> Exercise instructions
Give the count of lines below that include the word "Rehabilitation", and say nothing else.

(Dataset items)
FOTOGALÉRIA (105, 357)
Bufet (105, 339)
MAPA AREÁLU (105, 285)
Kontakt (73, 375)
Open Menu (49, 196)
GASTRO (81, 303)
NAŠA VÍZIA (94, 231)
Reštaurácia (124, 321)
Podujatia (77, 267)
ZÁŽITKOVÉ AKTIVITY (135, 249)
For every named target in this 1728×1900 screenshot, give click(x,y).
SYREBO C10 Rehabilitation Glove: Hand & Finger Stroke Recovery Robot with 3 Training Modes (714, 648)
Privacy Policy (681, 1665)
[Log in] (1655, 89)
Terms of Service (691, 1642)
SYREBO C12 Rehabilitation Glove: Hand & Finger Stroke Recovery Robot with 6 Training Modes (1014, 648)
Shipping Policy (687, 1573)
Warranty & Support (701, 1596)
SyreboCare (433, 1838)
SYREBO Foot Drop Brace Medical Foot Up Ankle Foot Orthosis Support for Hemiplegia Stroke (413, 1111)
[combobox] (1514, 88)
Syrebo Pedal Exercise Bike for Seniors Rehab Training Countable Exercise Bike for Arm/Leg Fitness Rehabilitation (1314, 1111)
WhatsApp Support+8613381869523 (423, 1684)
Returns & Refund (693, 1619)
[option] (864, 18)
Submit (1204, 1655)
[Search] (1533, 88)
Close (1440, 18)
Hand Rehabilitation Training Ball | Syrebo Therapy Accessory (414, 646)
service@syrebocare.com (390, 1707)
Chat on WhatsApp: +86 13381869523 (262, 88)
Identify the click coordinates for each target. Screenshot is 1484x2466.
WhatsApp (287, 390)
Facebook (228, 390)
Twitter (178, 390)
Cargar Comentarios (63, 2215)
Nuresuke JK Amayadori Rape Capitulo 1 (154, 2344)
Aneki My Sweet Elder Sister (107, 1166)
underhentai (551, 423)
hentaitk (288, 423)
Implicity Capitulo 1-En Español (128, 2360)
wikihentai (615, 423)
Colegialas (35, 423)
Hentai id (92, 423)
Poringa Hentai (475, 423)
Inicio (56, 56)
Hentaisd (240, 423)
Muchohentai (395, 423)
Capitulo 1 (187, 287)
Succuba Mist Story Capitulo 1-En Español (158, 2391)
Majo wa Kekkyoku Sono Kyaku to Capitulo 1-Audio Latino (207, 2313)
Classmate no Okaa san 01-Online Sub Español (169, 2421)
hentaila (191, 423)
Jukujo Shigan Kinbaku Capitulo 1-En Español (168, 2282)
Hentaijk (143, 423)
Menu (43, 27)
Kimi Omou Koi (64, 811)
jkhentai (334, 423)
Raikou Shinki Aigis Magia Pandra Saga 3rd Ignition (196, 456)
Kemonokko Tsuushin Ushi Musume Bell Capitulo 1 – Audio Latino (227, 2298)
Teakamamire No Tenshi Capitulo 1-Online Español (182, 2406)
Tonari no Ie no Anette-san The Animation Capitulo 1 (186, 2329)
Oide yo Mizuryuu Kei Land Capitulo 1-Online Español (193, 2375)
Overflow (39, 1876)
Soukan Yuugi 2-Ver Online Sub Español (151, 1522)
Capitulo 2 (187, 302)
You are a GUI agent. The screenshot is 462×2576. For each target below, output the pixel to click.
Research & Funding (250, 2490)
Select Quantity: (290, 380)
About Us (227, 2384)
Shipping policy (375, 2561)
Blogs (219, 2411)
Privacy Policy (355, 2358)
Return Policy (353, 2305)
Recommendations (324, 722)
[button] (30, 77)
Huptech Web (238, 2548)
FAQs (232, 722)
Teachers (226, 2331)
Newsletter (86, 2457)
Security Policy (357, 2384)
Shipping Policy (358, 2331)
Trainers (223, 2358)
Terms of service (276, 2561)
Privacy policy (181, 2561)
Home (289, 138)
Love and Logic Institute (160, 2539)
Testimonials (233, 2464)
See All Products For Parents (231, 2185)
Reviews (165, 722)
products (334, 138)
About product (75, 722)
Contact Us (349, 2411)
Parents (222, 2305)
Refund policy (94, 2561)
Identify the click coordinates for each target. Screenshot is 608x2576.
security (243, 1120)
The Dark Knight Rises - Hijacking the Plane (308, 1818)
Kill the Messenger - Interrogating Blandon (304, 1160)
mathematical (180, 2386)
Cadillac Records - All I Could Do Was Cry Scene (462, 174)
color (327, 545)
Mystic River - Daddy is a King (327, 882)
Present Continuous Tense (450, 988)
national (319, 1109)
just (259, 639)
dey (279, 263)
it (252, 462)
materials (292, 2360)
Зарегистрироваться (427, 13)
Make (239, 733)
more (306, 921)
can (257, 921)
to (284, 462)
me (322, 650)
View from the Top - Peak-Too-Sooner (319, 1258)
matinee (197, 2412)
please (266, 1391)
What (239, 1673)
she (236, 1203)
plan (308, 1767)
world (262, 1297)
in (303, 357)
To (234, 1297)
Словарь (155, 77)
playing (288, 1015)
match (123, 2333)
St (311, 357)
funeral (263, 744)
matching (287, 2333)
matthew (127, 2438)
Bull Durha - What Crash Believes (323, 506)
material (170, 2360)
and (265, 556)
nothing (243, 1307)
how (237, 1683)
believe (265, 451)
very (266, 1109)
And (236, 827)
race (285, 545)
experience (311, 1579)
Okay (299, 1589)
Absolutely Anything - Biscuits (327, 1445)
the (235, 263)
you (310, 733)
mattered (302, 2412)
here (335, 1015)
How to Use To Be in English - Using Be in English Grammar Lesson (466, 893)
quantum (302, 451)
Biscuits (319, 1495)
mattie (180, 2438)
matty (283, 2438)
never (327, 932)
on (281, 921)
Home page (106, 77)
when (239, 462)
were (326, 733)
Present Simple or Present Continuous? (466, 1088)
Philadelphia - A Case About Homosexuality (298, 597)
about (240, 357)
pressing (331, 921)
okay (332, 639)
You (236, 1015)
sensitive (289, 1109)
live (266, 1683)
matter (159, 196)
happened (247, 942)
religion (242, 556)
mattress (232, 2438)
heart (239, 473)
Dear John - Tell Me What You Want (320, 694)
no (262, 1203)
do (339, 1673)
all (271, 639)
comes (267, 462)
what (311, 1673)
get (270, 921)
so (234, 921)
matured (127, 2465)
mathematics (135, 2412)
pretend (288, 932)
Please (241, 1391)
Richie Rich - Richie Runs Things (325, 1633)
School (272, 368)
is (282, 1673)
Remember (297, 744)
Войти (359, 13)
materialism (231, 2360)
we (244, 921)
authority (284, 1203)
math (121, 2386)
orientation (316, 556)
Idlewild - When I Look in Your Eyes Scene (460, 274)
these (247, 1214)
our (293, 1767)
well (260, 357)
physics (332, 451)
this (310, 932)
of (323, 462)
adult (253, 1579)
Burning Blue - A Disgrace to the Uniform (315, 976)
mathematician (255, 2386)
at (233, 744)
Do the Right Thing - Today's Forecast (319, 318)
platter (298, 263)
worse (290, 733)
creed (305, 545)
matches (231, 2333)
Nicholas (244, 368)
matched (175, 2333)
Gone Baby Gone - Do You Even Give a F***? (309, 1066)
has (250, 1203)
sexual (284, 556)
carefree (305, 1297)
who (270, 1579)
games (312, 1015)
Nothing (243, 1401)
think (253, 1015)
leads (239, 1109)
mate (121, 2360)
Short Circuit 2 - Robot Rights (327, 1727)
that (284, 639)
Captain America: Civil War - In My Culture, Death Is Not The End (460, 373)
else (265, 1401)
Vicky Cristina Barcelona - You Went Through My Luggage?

> Solution to this problem
4